### Activity
Write each entry out again exactly as it was given.

┄┄┄┄┄┄

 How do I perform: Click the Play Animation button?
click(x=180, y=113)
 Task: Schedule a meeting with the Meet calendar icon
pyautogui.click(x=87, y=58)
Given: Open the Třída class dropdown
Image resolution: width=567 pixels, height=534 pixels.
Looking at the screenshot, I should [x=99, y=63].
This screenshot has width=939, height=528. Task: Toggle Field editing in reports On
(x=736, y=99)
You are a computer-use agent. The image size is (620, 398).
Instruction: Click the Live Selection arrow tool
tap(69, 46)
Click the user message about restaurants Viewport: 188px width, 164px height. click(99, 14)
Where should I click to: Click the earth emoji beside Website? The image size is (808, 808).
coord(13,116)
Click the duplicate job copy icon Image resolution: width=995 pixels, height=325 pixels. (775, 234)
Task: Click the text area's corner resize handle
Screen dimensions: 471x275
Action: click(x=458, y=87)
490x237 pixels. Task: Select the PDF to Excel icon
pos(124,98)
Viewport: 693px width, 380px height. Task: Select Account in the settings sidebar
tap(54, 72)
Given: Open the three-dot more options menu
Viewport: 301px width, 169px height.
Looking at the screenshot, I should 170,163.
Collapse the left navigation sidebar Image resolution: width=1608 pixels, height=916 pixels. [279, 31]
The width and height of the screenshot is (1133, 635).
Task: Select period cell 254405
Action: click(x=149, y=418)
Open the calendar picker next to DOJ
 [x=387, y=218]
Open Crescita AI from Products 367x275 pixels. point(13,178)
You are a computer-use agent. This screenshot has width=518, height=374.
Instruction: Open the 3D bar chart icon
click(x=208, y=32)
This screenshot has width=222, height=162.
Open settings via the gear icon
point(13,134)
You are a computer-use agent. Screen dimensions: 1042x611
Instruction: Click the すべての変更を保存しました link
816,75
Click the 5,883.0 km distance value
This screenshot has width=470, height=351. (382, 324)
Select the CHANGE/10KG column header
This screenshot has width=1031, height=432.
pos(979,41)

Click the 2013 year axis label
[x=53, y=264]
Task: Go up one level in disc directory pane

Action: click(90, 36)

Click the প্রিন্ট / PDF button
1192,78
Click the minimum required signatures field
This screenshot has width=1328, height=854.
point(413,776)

┄┄┄┄┄┄

### Task response
 How do I perform: Click the Play Animation button?
click(x=180, y=113)
 Task: Schedule a meeting with the Meet calendar icon
pyautogui.click(x=87, y=58)
Given: Open the Třída class dropdown
Image resolution: width=567 pixels, height=534 pixels.
Looking at the screenshot, I should [x=99, y=63].
This screenshot has width=939, height=528. Task: Toggle Field editing in reports On
(x=736, y=99)
You are a computer-use agent. The image size is (620, 398).
Instruction: Click the Live Selection arrow tool
tap(69, 46)
Click the user message about restaurants Viewport: 188px width, 164px height. click(99, 14)
Where should I click to: Click the earth emoji beside Website? The image size is (808, 808).
coord(13,116)
Click the duplicate job copy icon Image resolution: width=995 pixels, height=325 pixels. (775, 234)
Task: Click the text area's corner resize handle
Screen dimensions: 471x275
Action: click(x=458, y=87)
490x237 pixels. Task: Select the PDF to Excel icon
pos(124,98)
Viewport: 693px width, 380px height. Task: Select Account in the settings sidebar
tap(54, 72)
Given: Open the three-dot more options menu
Viewport: 301px width, 169px height.
Looking at the screenshot, I should 170,163.
Collapse the left navigation sidebar Image resolution: width=1608 pixels, height=916 pixels. [279, 31]
The width and height of the screenshot is (1133, 635).
Task: Select period cell 254405
Action: click(x=149, y=418)
Open the calendar picker next to DOJ
 [x=387, y=218]
Open Crescita AI from Products 367x275 pixels. point(13,178)
You are a computer-use agent. This screenshot has width=518, height=374.
Instruction: Open the 3D bar chart icon
click(x=208, y=32)
This screenshot has width=222, height=162.
Open settings via the gear icon
point(13,134)
You are a computer-use agent. Screen dimensions: 1042x611
Instruction: Click the すべての変更を保存しました link
816,75
Click the 5,883.0 km distance value
This screenshot has width=470, height=351. (382, 324)
Select the CHANGE/10KG column header
This screenshot has width=1031, height=432.
pos(979,41)

Click the 2013 year axis label
[x=53, y=264]
Task: Go up one level in disc directory pane

Action: click(90, 36)

Click the প্রিন্ট / PDF button
1192,78
Click the minimum required signatures field
This screenshot has width=1328, height=854.
point(413,776)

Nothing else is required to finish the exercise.